Below are records; output all of them exactly.

[Opening Study material section]

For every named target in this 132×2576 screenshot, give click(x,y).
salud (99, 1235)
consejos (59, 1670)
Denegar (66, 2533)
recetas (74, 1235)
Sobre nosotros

[Closing Study material section]

[Finished exercise]:
For every named target in this 132×2576 screenshot, give click(x,y).
salud (99, 1235)
consejos (59, 1670)
Denegar (66, 2533)
recetas (74, 1235)
Sobre nosotros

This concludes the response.